◆ **SHORT PROBLEM**:
Could you copy everything in the text on the Foundation Trilogy radio adaptation from "1: Psychohistory and" down to "Mayor, Salvor Hardin.", word for word?

◆ **PASSAGE TO READ**:
-=-=-=-=-

Isaac Asimov's The Foundation Trilogy was adapted for the BBC Radio 4 in eight hour-long episodes by Patrick Tull (episodes 1 to 4) and Mike Stott (episodes 5 to 8), directed by David Cain, first broadcast in 1973, and repeated in 1977 and 2002.

Episodes
Originally broadcast in 8 parts, between 6 May and 24 June 1973.

1: Psychohistory and Encyclopedia
The opening episode begins on Trantor, capital of the Galactic Empire, with the meeting of Hari Seldon and Gaal Dornick, their trial, and their exile to Terminus. The action then jumps forward fifty years, to the first Seldon Crisis, where the repercussions of the recent independence of the Four Kingdoms of the Periphery are being felt on Terminus, and are handled by the first Mayor, Salvor Hardin.

2: The Mayors
The scene moves forward a further twenty years, as Mayor Hardin faces down the domination of the nearby and most powerful of the Four Kingdoms, Anacreon, whose ruler intends to annex the Foundation by force.

3: The Merchant Princes
A hundred and fifty years after the Foundation was established, the now powerful trading nation, guided by master trader Hober Mallow, faces its greatest threat to date.

4: The General
Two hundred years after its creation, the Foundation battles Bel Riose, the last powerful General of the dying Galactic Empire.

5: The Mule
A further hundred years have passed, and the Foundation is challenged by an unexpected threat named The Mule.

6: Flight From The Mule
During the war against The Mule, with things going badly for the Foundation, some key figures under the leadership of the Foundation's greatest scientist, Ebling Mis, flee Terminus in search of the Second Foundation, to warn it of the danger from The Mule.

-=-=-=-=-

◆ **EXTRACTED DATA**:
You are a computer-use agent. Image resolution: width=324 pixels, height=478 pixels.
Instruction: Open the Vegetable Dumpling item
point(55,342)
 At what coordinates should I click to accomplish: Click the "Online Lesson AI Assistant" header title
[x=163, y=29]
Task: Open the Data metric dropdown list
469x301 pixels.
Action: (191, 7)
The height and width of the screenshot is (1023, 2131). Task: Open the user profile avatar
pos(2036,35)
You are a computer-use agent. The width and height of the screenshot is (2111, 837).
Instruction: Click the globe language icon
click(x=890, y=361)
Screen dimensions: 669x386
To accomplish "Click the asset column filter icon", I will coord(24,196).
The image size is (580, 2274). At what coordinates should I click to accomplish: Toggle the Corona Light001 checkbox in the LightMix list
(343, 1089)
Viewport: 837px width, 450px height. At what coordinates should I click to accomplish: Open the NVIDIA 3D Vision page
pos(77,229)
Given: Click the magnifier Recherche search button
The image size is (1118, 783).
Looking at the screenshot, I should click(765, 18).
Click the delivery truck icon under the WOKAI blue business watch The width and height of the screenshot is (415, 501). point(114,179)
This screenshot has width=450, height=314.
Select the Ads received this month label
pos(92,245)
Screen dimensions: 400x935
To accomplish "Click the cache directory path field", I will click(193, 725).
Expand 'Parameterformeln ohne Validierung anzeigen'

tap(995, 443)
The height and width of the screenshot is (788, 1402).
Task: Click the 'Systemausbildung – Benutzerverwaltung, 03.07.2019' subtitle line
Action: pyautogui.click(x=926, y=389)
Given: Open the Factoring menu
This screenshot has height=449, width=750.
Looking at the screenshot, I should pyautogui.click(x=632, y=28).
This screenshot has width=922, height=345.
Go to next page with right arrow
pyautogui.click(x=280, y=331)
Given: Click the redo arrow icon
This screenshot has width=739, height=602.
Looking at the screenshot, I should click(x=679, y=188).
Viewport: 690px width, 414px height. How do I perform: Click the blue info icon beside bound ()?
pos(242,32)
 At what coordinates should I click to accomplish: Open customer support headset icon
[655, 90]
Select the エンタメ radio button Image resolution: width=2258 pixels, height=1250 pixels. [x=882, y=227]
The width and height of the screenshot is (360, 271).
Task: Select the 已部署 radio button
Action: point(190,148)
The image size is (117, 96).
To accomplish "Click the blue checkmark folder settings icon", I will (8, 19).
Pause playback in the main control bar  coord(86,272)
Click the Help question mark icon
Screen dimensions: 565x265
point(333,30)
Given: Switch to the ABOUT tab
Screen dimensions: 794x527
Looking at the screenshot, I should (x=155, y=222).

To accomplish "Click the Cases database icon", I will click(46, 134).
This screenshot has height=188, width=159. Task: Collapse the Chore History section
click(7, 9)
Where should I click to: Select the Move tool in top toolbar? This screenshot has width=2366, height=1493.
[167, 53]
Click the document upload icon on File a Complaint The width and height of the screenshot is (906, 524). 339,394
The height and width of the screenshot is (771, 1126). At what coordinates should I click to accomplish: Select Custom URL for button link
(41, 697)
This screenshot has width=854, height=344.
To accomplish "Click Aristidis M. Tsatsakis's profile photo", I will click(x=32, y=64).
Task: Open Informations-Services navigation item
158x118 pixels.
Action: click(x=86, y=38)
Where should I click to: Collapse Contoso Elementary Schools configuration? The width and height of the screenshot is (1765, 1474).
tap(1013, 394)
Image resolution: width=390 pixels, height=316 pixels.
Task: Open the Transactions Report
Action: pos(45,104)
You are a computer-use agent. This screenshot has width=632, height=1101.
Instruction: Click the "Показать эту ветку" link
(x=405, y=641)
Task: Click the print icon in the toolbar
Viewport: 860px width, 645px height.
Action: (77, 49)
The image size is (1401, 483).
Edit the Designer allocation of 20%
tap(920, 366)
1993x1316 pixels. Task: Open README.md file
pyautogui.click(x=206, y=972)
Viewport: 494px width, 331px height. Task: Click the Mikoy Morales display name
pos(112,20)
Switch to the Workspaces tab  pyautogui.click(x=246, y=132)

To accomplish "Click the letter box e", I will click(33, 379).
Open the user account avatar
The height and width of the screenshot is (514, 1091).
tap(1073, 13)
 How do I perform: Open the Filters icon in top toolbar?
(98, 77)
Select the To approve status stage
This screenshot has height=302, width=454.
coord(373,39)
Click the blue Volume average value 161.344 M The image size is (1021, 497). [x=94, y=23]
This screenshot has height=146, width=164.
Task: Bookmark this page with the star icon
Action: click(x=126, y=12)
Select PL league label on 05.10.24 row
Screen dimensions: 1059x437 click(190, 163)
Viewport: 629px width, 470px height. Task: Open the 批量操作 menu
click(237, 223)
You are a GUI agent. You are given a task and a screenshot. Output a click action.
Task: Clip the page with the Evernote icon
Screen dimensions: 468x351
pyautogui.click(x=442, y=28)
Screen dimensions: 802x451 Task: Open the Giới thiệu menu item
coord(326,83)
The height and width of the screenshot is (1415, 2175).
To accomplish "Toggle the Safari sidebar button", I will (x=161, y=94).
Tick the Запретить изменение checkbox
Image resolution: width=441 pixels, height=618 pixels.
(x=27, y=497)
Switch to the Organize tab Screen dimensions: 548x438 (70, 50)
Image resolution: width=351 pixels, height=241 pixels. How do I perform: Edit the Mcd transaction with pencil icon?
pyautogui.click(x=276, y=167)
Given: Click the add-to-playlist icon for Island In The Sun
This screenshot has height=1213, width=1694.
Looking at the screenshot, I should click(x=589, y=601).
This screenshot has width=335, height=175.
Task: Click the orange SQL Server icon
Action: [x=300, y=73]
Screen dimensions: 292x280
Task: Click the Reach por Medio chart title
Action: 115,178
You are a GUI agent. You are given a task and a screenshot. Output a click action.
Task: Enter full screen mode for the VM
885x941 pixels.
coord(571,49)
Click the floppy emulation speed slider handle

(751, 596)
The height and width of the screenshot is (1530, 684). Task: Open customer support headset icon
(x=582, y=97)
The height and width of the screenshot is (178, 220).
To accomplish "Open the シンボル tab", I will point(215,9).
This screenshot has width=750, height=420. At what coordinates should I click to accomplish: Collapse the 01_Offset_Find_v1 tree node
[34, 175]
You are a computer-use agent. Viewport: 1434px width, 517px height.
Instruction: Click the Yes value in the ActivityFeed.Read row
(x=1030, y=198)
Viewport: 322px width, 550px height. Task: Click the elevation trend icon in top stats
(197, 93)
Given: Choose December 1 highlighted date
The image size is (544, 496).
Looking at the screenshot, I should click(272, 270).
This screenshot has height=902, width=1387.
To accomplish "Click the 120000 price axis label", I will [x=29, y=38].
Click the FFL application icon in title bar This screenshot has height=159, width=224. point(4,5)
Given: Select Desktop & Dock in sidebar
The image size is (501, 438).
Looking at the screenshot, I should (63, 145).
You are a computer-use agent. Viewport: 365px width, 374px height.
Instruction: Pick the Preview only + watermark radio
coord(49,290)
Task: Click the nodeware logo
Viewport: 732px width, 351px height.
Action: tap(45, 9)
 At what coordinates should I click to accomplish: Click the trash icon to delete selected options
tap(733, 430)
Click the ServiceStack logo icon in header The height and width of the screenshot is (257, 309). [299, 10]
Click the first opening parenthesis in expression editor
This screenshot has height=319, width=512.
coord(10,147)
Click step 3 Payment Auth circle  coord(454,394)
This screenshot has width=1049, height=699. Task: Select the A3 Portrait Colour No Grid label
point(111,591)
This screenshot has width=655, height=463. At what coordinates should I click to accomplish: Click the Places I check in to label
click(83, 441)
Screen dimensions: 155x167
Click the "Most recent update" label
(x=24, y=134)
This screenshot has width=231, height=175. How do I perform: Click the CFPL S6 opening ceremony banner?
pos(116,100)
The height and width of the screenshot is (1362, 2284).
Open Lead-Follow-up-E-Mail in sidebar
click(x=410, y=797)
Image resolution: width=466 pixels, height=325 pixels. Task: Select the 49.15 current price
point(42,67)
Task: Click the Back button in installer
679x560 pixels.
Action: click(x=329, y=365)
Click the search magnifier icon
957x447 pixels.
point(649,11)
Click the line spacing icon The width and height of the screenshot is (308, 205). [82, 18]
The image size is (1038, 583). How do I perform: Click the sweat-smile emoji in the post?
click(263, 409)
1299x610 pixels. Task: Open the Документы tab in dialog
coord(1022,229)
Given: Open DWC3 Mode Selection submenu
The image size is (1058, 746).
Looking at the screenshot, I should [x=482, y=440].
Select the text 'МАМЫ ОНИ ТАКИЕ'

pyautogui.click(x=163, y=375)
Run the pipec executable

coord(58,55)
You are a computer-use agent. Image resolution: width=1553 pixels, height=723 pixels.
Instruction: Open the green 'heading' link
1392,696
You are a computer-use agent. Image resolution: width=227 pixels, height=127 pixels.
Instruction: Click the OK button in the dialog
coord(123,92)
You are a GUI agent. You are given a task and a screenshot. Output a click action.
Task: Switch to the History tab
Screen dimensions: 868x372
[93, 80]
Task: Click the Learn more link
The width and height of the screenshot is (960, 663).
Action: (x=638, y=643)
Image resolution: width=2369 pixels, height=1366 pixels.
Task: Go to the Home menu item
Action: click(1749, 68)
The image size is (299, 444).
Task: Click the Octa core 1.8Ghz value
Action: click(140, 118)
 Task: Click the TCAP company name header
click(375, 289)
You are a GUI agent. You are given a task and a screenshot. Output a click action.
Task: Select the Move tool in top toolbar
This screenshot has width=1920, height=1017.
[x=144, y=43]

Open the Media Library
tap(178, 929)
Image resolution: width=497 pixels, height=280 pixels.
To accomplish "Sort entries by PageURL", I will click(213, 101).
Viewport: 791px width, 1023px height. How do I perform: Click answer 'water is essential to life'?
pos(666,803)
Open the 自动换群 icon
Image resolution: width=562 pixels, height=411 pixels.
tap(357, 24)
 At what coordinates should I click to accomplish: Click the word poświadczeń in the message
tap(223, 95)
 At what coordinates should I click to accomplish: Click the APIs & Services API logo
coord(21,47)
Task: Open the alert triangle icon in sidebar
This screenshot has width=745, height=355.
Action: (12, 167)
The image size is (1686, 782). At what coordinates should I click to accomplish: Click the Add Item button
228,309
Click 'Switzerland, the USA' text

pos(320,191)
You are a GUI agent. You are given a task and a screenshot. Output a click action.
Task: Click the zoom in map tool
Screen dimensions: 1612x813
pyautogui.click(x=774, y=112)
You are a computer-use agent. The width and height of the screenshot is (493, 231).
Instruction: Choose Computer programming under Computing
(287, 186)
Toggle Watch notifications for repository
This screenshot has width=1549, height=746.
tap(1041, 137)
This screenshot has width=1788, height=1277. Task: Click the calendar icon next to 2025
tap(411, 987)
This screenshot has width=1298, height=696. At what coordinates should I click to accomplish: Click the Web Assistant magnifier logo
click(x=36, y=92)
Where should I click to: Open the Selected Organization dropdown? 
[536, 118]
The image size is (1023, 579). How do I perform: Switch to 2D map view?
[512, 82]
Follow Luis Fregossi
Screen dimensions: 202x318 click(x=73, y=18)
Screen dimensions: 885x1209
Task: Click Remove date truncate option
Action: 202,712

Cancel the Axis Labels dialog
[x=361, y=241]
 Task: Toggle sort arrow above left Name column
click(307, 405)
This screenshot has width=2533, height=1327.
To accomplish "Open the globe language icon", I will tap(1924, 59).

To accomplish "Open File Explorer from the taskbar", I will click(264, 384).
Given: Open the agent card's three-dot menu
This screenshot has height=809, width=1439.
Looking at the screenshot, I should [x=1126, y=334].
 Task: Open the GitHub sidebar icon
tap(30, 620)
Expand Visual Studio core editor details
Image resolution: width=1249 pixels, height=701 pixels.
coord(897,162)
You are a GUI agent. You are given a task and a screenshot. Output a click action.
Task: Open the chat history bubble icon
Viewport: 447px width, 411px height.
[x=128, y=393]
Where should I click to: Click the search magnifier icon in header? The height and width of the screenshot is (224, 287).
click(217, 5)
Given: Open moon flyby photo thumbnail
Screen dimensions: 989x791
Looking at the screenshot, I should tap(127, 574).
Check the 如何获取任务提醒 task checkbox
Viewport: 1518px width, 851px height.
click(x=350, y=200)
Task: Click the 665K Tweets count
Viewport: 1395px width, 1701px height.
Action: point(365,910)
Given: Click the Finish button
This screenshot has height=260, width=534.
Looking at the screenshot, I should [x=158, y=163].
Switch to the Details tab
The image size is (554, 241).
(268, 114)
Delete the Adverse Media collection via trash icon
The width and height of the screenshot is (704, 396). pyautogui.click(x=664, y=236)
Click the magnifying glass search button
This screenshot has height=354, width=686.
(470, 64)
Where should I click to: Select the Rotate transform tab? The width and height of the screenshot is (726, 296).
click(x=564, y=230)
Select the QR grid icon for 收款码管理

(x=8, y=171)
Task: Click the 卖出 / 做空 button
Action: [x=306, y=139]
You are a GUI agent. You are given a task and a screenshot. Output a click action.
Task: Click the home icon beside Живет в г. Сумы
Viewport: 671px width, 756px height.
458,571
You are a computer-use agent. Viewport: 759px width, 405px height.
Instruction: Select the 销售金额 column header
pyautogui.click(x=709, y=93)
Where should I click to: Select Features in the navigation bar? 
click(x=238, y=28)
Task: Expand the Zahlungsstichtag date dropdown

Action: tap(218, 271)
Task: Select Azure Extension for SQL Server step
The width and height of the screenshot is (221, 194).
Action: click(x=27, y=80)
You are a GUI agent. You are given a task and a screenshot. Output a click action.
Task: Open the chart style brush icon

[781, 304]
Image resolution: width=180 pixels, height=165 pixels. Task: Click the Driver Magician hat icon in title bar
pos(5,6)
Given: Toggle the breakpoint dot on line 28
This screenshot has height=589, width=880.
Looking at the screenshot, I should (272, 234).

-=-=-=-=-

◆ **EXPECTED ANSWER**:
1: Psychohistory and Encyclopedia
The opening episode begins on Trantor, capital of the Galactic Empire, with the meeting of Hari Seldon and Gaal Dornick, their trial, and their exile to Terminus. The action then jumps forward fifty years, to the first Seldon Crisis, where the repercussions of the recent independence of the Four Kingdoms of the Periphery are being felt on Terminus, and are handled by the first Mayor, Salvor Hardin.